BEGIN Given records
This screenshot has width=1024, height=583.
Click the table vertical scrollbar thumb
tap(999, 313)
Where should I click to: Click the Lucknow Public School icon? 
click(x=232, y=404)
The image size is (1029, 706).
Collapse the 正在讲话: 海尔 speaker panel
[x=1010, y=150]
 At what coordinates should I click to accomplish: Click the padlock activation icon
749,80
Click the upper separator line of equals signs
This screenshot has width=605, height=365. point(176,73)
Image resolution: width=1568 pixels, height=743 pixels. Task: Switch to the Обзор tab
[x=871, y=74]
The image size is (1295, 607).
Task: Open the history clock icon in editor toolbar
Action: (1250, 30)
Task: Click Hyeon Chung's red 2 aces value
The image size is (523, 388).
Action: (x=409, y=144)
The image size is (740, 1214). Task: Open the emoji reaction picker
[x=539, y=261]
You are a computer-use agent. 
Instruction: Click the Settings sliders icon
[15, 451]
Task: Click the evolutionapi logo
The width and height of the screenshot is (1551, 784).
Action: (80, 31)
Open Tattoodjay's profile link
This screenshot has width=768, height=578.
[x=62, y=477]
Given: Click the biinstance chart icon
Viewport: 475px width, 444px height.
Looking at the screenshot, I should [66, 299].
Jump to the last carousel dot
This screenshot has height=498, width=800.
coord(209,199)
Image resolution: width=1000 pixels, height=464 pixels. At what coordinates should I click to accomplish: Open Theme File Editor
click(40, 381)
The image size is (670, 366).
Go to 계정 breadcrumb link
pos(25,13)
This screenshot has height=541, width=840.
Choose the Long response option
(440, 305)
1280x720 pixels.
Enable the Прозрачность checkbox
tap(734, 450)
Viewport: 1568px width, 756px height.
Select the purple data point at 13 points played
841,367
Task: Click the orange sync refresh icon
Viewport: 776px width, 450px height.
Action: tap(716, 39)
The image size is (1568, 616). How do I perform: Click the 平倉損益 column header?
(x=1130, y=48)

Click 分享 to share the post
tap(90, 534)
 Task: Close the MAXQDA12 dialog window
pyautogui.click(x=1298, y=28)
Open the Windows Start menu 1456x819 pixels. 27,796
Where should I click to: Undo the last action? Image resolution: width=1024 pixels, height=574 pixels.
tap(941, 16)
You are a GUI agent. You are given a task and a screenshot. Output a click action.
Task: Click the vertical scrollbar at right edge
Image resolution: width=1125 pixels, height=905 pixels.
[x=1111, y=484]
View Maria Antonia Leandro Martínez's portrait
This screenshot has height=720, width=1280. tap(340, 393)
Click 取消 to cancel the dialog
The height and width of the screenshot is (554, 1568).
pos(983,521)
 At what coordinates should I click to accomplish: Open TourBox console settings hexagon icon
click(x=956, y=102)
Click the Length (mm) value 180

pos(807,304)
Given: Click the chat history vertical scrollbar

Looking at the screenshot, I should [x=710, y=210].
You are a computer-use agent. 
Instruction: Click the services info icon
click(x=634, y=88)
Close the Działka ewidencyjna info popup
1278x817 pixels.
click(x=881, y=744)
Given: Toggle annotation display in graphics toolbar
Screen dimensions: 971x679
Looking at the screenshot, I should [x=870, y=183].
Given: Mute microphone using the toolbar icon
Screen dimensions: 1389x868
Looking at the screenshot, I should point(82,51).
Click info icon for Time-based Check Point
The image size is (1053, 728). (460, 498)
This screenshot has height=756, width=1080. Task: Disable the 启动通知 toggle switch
END Given records
• _Task goal_: Retype the records above exactly as they appear.

• _Solution to this problem_:
This screenshot has width=1024, height=583.
Click the table vertical scrollbar thumb
tap(999, 313)
Where should I click to: Click the Lucknow Public School icon? 
click(x=232, y=404)
The image size is (1029, 706).
Collapse the 正在讲话: 海尔 speaker panel
[x=1010, y=150]
 At what coordinates should I click to accomplish: Click the padlock activation icon
749,80
Click the upper separator line of equals signs
This screenshot has width=605, height=365. point(176,73)
Image resolution: width=1568 pixels, height=743 pixels. Task: Switch to the Обзор tab
[x=871, y=74]
The image size is (1295, 607).
Task: Open the history clock icon in editor toolbar
Action: (1250, 30)
Task: Click Hyeon Chung's red 2 aces value
The image size is (523, 388).
Action: (x=409, y=144)
The image size is (740, 1214). Task: Open the emoji reaction picker
[x=539, y=261]
You are a computer-use agent. 
Instruction: Click the Settings sliders icon
[15, 451]
Task: Click the evolutionapi logo
The width and height of the screenshot is (1551, 784).
Action: (80, 31)
Open Tattoodjay's profile link
This screenshot has width=768, height=578.
[x=62, y=477]
Given: Click the biinstance chart icon
Viewport: 475px width, 444px height.
Looking at the screenshot, I should [66, 299].
Jump to the last carousel dot
This screenshot has height=498, width=800.
coord(209,199)
Image resolution: width=1000 pixels, height=464 pixels. At what coordinates should I click to accomplish: Open Theme File Editor
click(40, 381)
The image size is (670, 366).
Go to 계정 breadcrumb link
pos(25,13)
This screenshot has height=541, width=840.
Choose the Long response option
(440, 305)
1280x720 pixels.
Enable the Прозрачность checkbox
tap(734, 450)
Viewport: 1568px width, 756px height.
Select the purple data point at 13 points played
841,367
Task: Click the orange sync refresh icon
Viewport: 776px width, 450px height.
Action: tap(716, 39)
The image size is (1568, 616). How do I perform: Click the 平倉損益 column header?
(x=1130, y=48)

Click 分享 to share the post
tap(90, 534)
 Task: Close the MAXQDA12 dialog window
pyautogui.click(x=1298, y=28)
Open the Windows Start menu 1456x819 pixels. 27,796
Where should I click to: Undo the last action? Image resolution: width=1024 pixels, height=574 pixels.
tap(941, 16)
You are a GUI agent. You are given a task and a screenshot. Output a click action.
Task: Click the vertical scrollbar at right edge
Image resolution: width=1125 pixels, height=905 pixels.
[x=1111, y=484]
View Maria Antonia Leandro Martínez's portrait
This screenshot has height=720, width=1280. tap(340, 393)
Click 取消 to cancel the dialog
The height and width of the screenshot is (554, 1568).
pos(983,521)
 At what coordinates should I click to accomplish: Open TourBox console settings hexagon icon
click(x=956, y=102)
Click the Length (mm) value 180

pos(807,304)
Given: Click the chat history vertical scrollbar

Looking at the screenshot, I should [x=710, y=210].
You are a computer-use agent. 
Instruction: Click the services info icon
click(x=634, y=88)
Close the Działka ewidencyjna info popup
1278x817 pixels.
click(x=881, y=744)
Given: Toggle annotation display in graphics toolbar
Screen dimensions: 971x679
Looking at the screenshot, I should [x=870, y=183].
Given: Mute microphone using the toolbar icon
Screen dimensions: 1389x868
Looking at the screenshot, I should point(82,51).
Click info icon for Time-based Check Point
The image size is (1053, 728). (460, 498)
This screenshot has height=756, width=1080. Task: Disable the 启动通知 toggle switch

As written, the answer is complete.